ティーポットに乗って旅をするなんて、いろんな花の種を集めてまわるなんて、なんだか不思議で啓示的なお話です。
きっと、自分の居場所さがしの旅だったのですね。
でも、たどりついた場所で、ローズはどうして大切なティーポットを置いたまま、街を歩き回って行くのでしょう。
その結果、集めた種のほとんどを失ってしまいました。
残った種をかき集めて、ローズは自分の見つけた場所に撒きました。
待って待って待って、それでも種は発芽しません。
自分だったら、もう一度新しい種を探してくるでしょう。
でも、この絵本では、待ち続けるローズの姿を見ていた町の人の心を動かしたと語ります。
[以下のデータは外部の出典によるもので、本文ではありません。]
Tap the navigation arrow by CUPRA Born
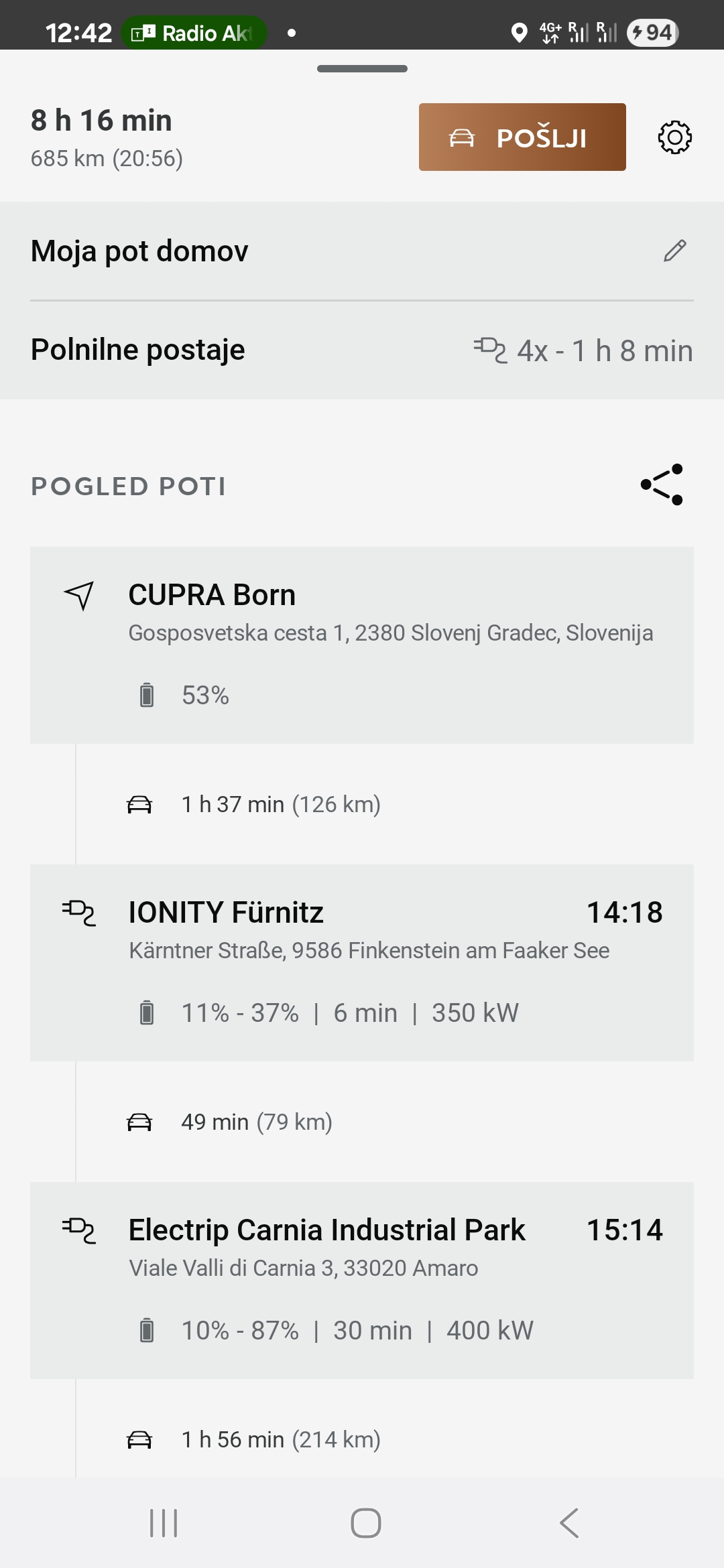 click(79, 595)
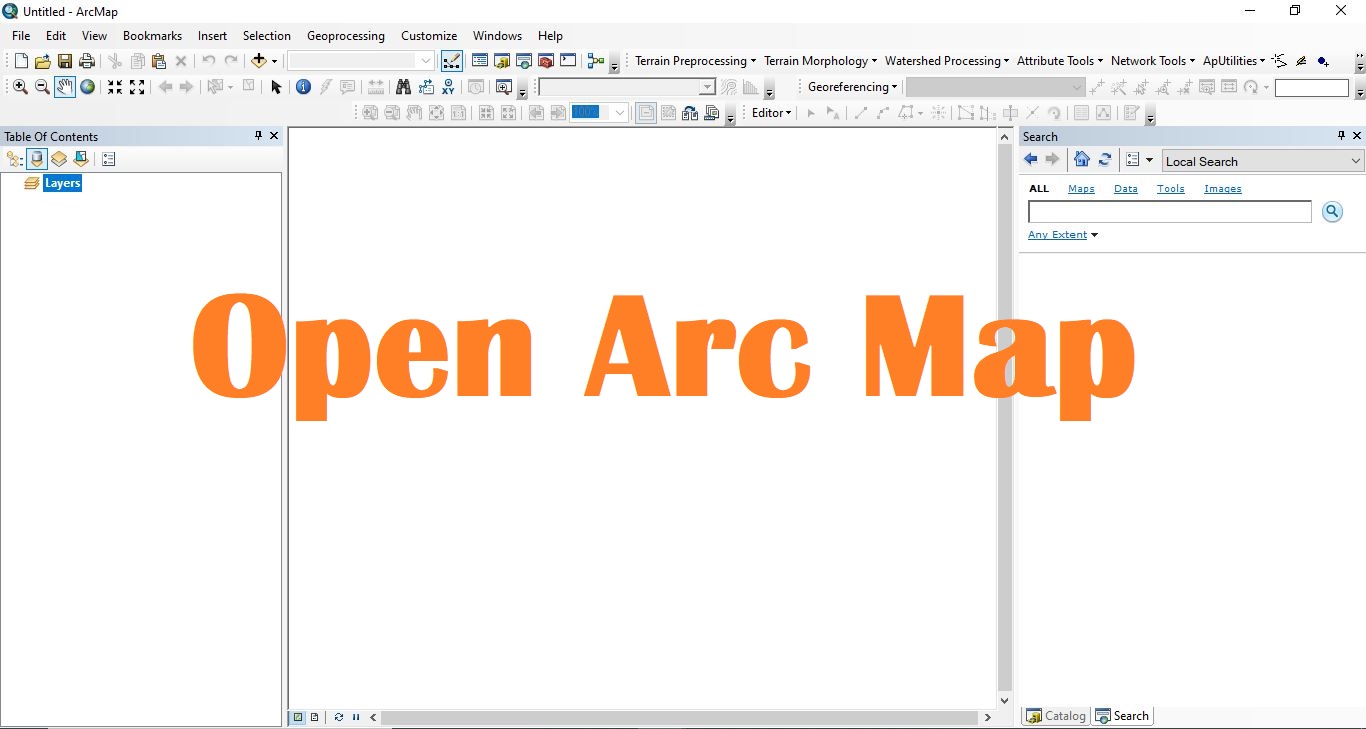Click the Tools link in Search panel
1366x729 pixels.
click(x=1170, y=188)
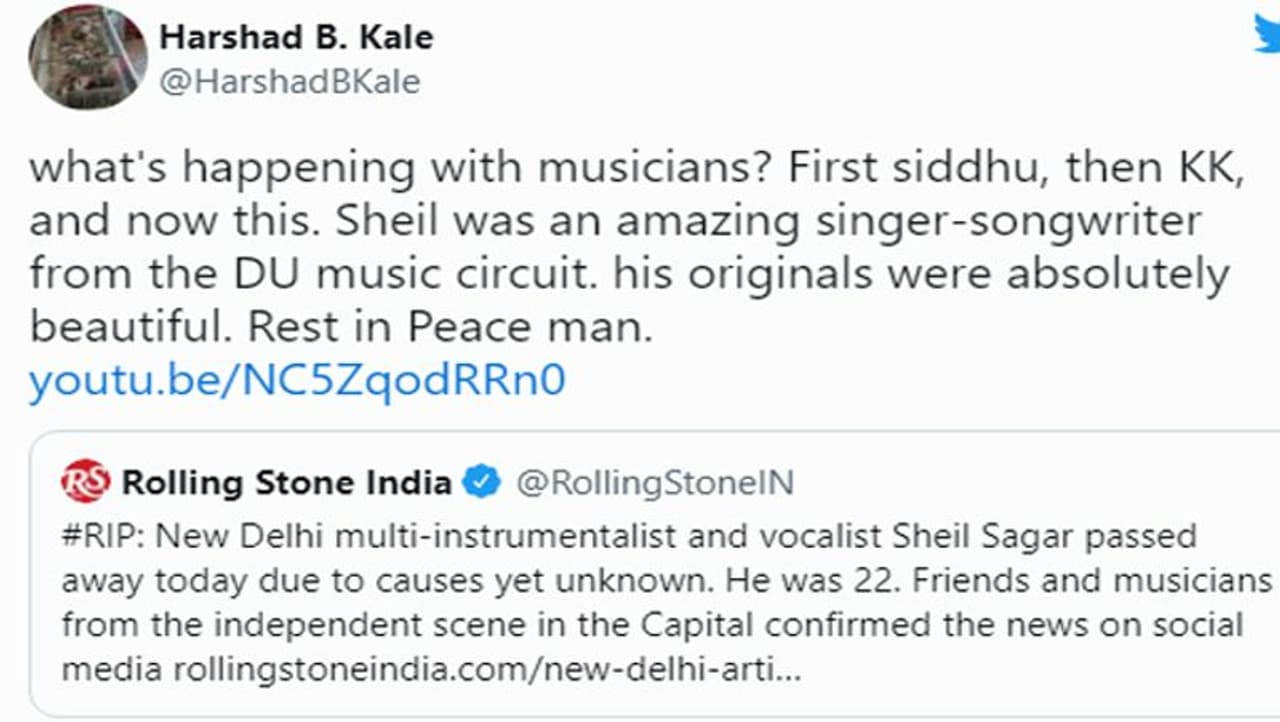The height and width of the screenshot is (722, 1280).
Task: Click the word "KK" in the tweet
Action: (x=1210, y=167)
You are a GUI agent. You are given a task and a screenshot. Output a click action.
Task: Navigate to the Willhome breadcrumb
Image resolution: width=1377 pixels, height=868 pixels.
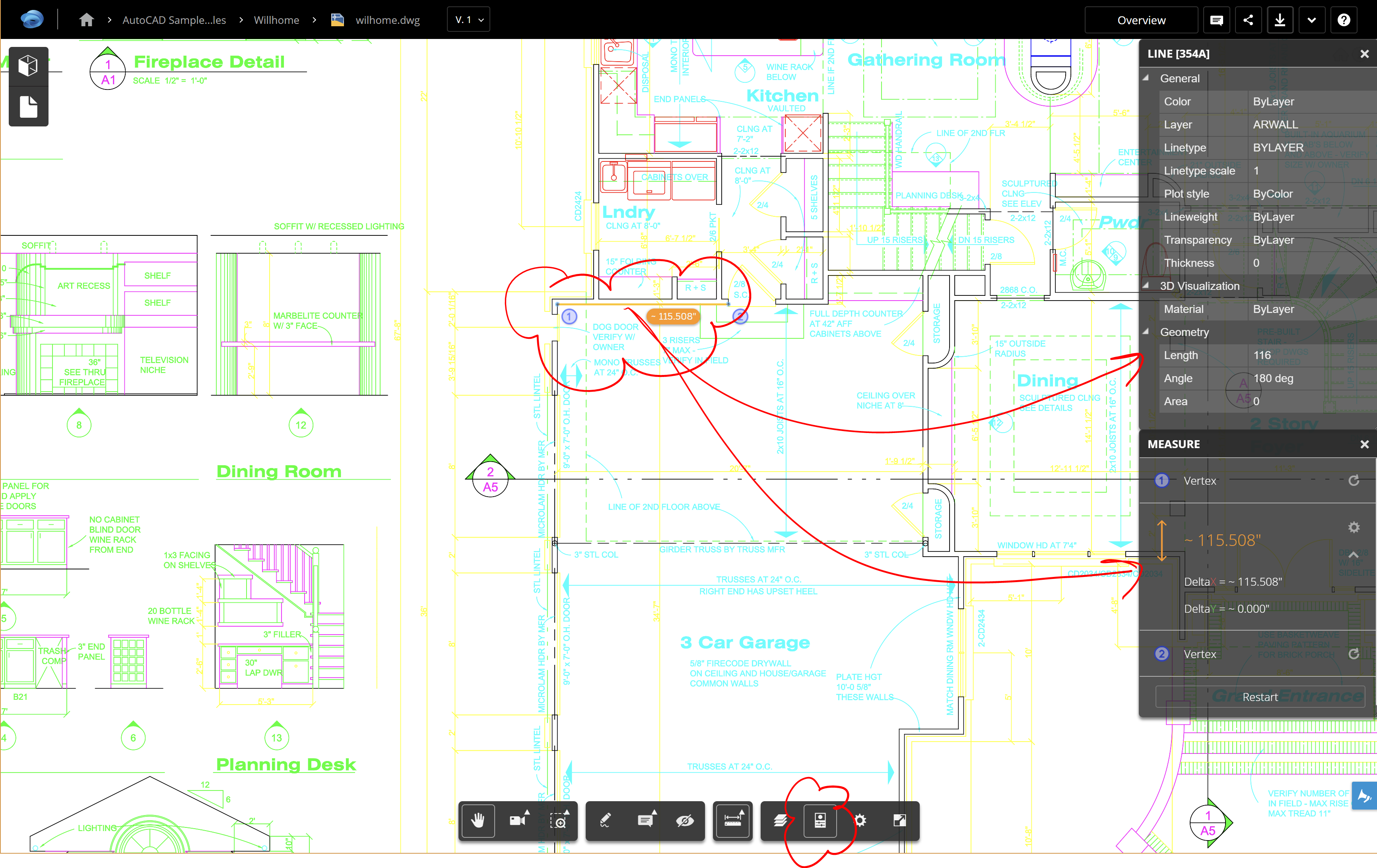click(276, 19)
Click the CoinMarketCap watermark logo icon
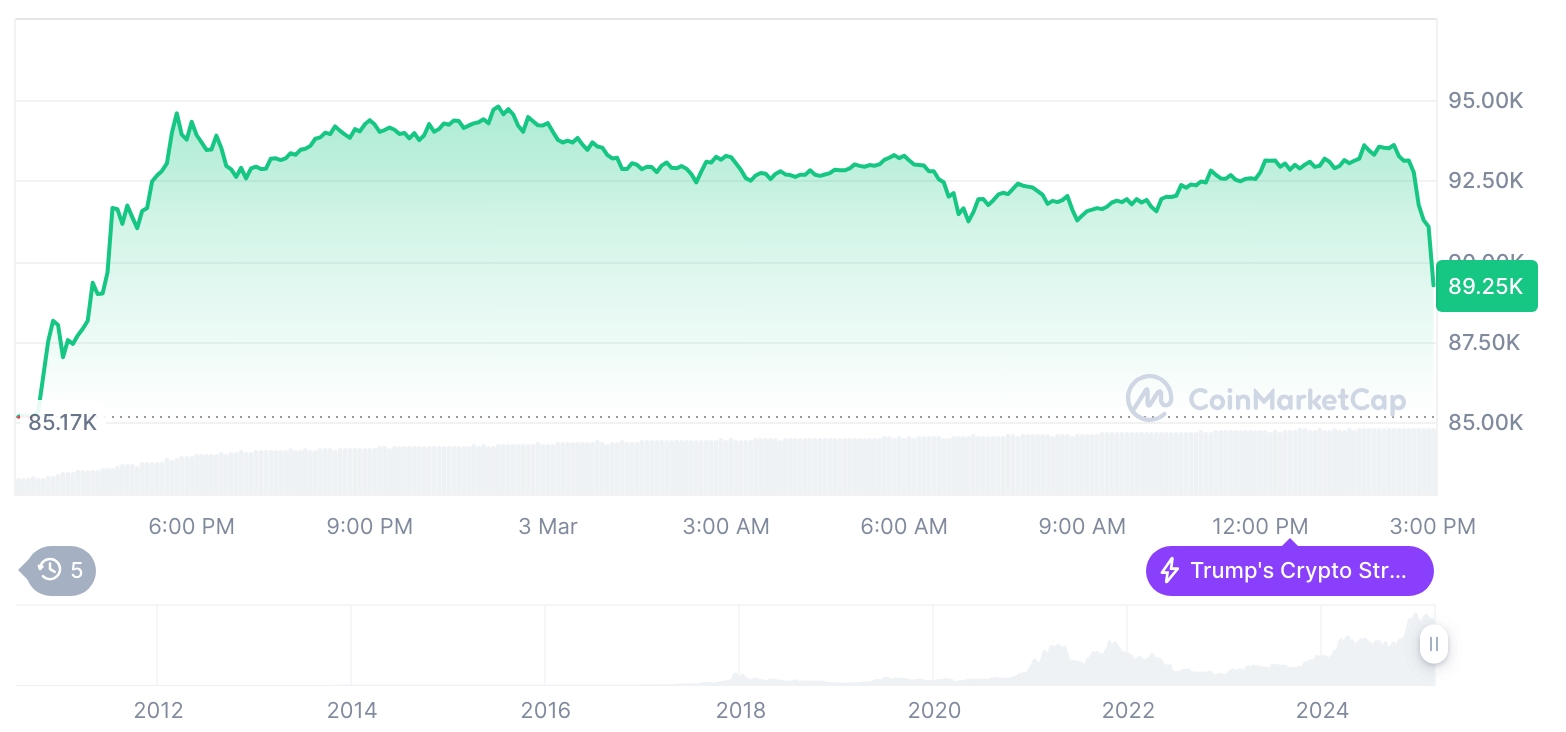This screenshot has height=732, width=1566. tap(1149, 398)
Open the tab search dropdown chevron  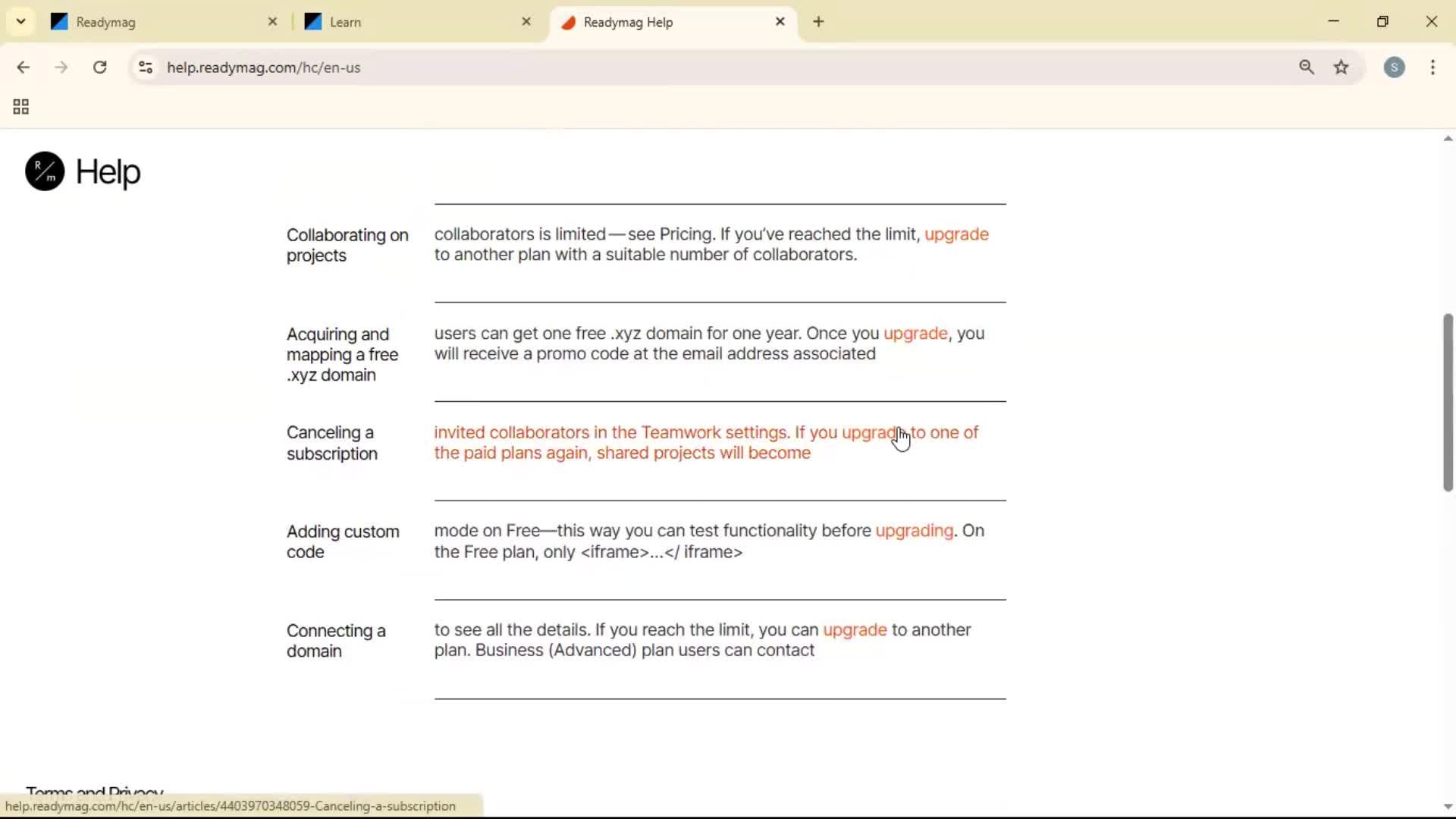click(x=20, y=21)
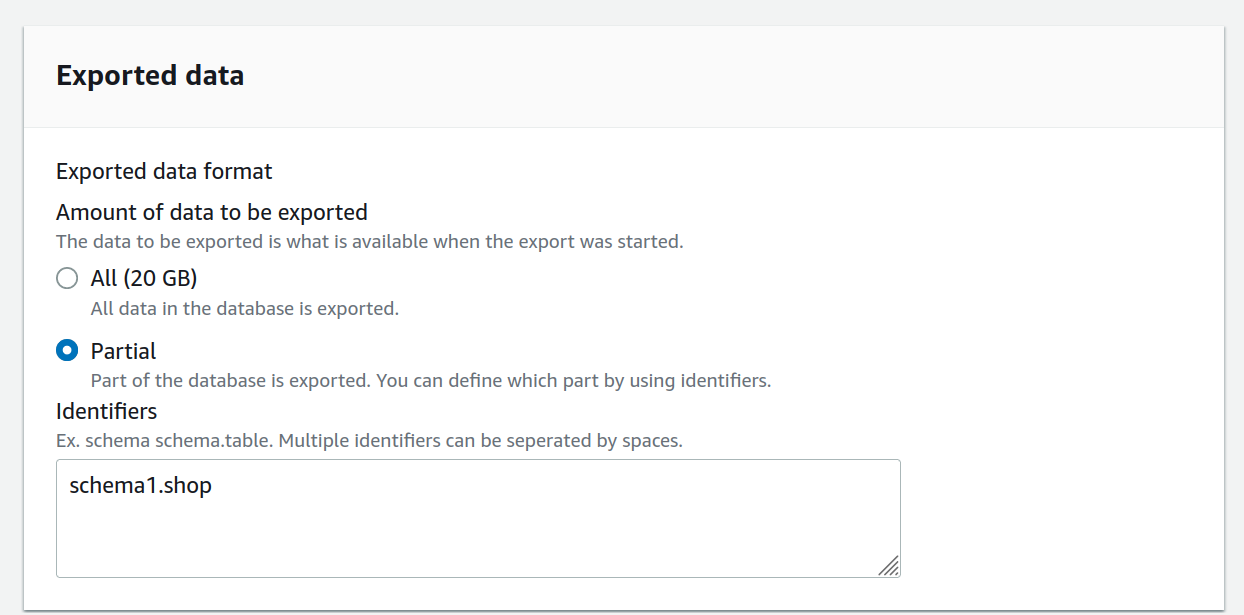The width and height of the screenshot is (1244, 615).
Task: Click the export start availability hint text
Action: [x=370, y=241]
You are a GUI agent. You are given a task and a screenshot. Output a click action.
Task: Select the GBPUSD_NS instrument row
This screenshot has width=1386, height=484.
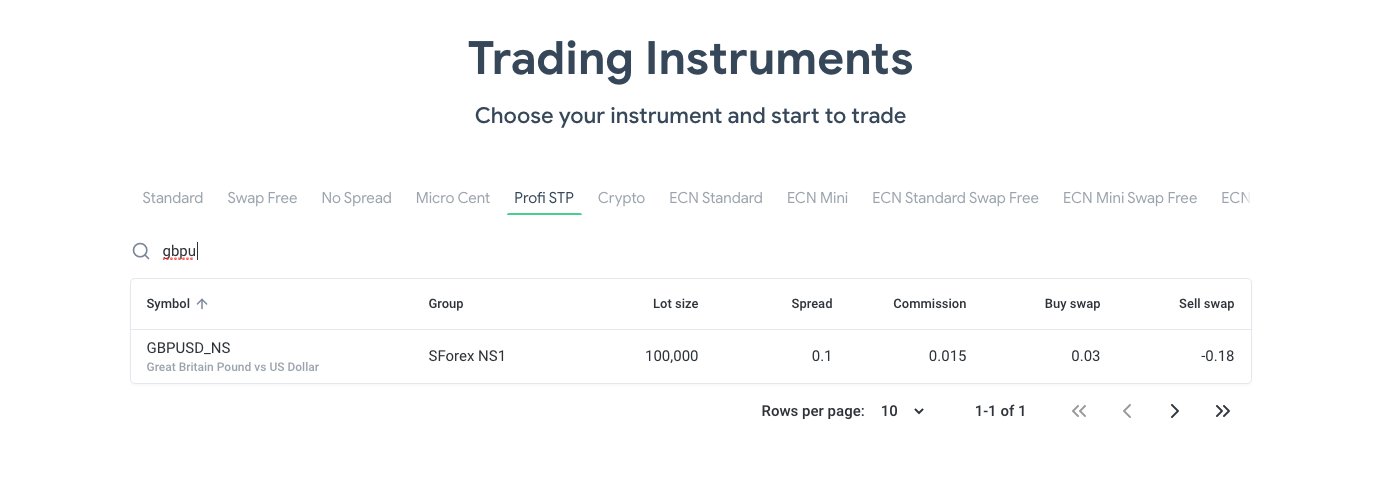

しかも、本当の花ではなくて、紙で作った花を、一面に飾るほど、ローズに歩み寄ってきました。
どうして紙の花なのかについても、深い意味がありそうです。
そしてやっと咲いた本物の花。
本物の花は増え続け、ローズの庭が、みんなの居場所になっていきます。
単色の絵から、花によって次第に色彩を帯びてくるこの絵本は、さらりと読んでしまうと、あまり心には残らないかも知れません。
紅茶党のレイノルズが取り込んだ、ティーポットの船が象徴的です。
レイノルズは、ひとつの生き方を示して、この絵本を題材として提供しているのでしょうか。
とらえ方は、人それぞれですね。